Wonder Boys. Great little-seen film starring Michael Douglas and Toby Maguire as 2 generations of writers at a liberal arts Pittsburgh college. Douglas is a professor who’s been working on his follow up novel for years pushing it to over 2000 pages in an effort to avoid endings and making choices. It takes place over one rainy weekend in the city of bridges as metaphorical bridges are crossed with humor, wit, and some cool Dylan tunes.

Barton Fink. Writers block taken to an extreme. The Coen brothers use Goodman and Turturro once again, as they did in Lebowski, and they are great as the blocked writer and the mysterious everyman next door to him in a hotel that’s more than a hotel.

[image:55:l] Ferris Bueller’s Day Off. Who doesn’t wish they were Ferris or had him as a best friend in high school? This was John Hughes at his best even if Breakfast Club was his most iconic. Ferris was the Fonz for generation X.

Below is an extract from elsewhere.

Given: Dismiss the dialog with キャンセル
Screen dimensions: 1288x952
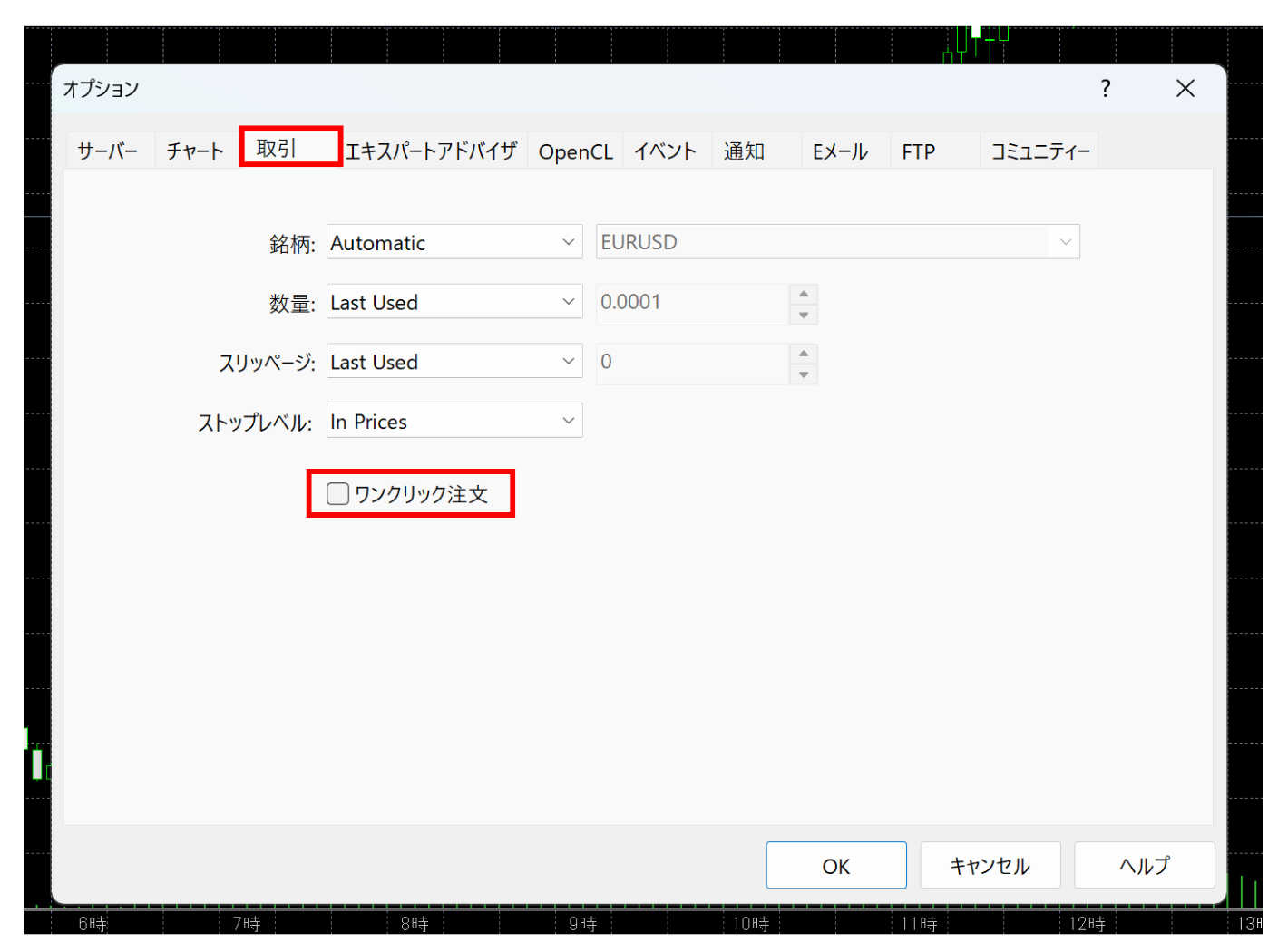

A.I. It’s a flawed movie that nevertheless manages to be provocative for having 2 masters in Speilberg and Kubrick. I love android and robot themes done well. The idea that our machines are part of human evolution, and questions about consciousness and losing humanity to a mechanized future are particularly appealing to me. A.I. doesn’t do everything as well as perhaps Kubrick may have if he lived to complete it, but it tackles that and more, and manages to be very much worth thinking about.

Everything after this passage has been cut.